WHAT THE EXERCISE ASKS> Please extend the opinion letter about the Saint Lucians who never left, picking up right after its final sentence.

PAGE EXCERPT>
-- Opening Marker --

Letters & Opinion

Who Rewards the Ones Who Stayed?

By Thomas Roserie

In Saint Lucia, we have become very good at rewarding people after they leave office or the country.

Returning nationals are granted duty‑free concessions. Politicians are guaranteed pensions, perks, allowances, duty‑free vehicles, and lifetime privileges — regardless of how long they served or how well they performed.

But there is one group the system barely acknowledges at all: the citizens who never left.

The teachers, factory workers, farmers, nurses, small business owners, drivers, clerks, tradesmen, and public servants who stayed through everything — economic downturns, tax increases, currency pressures, hurricanes, pandemics, fuel shocks, and policy mistakes not of their making.

They paid for everything. Every duty. Every VAT increase. Every fee, levy, surcharge, and so‑called “temporary” tax that somehow became permanent.

They didn’t earn in stronger foreign currencies. They didn’t enjoy overseas safety nets. They didn’t retire into guaranteed pensions written into legislation.

-- Closing Marker --

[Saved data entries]
-- Opening Marker --

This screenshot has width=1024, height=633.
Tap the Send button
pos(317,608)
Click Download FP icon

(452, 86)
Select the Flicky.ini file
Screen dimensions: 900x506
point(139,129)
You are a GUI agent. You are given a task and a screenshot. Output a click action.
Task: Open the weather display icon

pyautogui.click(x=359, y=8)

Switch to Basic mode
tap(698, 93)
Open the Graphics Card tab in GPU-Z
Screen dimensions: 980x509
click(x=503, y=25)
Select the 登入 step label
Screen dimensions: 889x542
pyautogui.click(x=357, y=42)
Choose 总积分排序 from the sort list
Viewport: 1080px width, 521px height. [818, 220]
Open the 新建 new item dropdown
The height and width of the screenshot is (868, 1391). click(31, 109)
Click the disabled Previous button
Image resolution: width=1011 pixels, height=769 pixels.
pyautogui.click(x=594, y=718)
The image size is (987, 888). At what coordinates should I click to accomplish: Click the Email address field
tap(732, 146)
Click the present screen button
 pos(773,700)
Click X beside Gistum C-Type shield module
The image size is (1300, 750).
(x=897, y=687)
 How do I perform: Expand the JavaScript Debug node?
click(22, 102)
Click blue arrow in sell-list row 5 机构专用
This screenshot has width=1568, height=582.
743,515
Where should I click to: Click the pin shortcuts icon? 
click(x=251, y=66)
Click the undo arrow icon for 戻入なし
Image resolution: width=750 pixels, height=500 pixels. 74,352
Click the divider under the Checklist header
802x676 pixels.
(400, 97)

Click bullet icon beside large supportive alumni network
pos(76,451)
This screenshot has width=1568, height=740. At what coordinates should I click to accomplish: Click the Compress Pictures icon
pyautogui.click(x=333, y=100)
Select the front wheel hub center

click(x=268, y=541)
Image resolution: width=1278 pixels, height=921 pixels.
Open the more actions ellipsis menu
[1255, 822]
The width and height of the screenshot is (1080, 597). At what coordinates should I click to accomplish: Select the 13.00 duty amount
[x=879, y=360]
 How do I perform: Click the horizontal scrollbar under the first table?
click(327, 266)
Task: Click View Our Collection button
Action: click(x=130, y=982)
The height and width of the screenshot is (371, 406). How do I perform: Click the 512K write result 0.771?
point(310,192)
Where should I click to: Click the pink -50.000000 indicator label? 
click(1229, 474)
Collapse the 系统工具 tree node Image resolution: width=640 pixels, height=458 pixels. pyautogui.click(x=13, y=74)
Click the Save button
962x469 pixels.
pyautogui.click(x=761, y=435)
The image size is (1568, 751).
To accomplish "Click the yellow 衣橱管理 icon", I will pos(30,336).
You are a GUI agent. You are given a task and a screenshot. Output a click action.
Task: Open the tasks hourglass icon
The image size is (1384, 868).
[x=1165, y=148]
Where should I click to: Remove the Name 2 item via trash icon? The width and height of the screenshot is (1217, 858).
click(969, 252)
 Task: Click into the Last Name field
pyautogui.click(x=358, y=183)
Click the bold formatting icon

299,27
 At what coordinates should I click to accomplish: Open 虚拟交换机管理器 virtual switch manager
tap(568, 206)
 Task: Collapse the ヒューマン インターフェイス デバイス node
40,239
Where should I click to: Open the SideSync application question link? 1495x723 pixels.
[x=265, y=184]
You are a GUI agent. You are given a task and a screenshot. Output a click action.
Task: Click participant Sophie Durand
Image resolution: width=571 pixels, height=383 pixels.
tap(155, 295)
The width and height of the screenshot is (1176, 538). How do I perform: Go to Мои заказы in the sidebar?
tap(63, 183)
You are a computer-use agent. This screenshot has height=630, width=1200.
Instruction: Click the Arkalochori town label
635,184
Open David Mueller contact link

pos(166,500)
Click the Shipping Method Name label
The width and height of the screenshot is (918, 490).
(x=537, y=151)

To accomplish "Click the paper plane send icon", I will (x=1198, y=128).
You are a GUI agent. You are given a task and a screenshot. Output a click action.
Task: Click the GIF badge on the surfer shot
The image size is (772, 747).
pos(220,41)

-- Closing Marker --

ANSWER SECTION>
Yet they kept the ship on course.

That contrast should trouble us.

A politician can serve a few terms and walk away with lifetime benefits — funded by taxpayers who may never enjoy a pension at all. A returning national can re‑enter the country with containers of personal goods duty‑free. But the citizen who stayed, worked, raised a family, paid taxes for forty years, and held the economy together receives nothing.

No loyalty credit. No residency‑based concession. No recognition that time served at home is time invested in nation.

This is not an attack on politicians, nor on returning nationals. Both have a role to play. But policy reveals priorities, and our priorities are skewed.

We have built a system that rewards position, rewards absence, and rewards exit, while quietly penalizing continuity.

The message is subtle but unmistakable: leave, and you will be welcomed back. Hold office, and you will be looked after. Stay, and you will be expected to carry the load.

That is not how strong nations are built.

A mature society understands that loyalty is not automatic — it must be reinforced. That citizenship is not just a legal status but a lived contribution. Years of paying taxes, absorbing shocks, and sustaining communities should count for something tangible.

If politicians can be guaranteed pensions for service, why can’t long‑term residents earn loyalty credits?
If returning nationals receive duty‑free concessions, why can’t citizens who never left receive reinvestment incentives?
If service to the state is rewarded, why is service to society ignored?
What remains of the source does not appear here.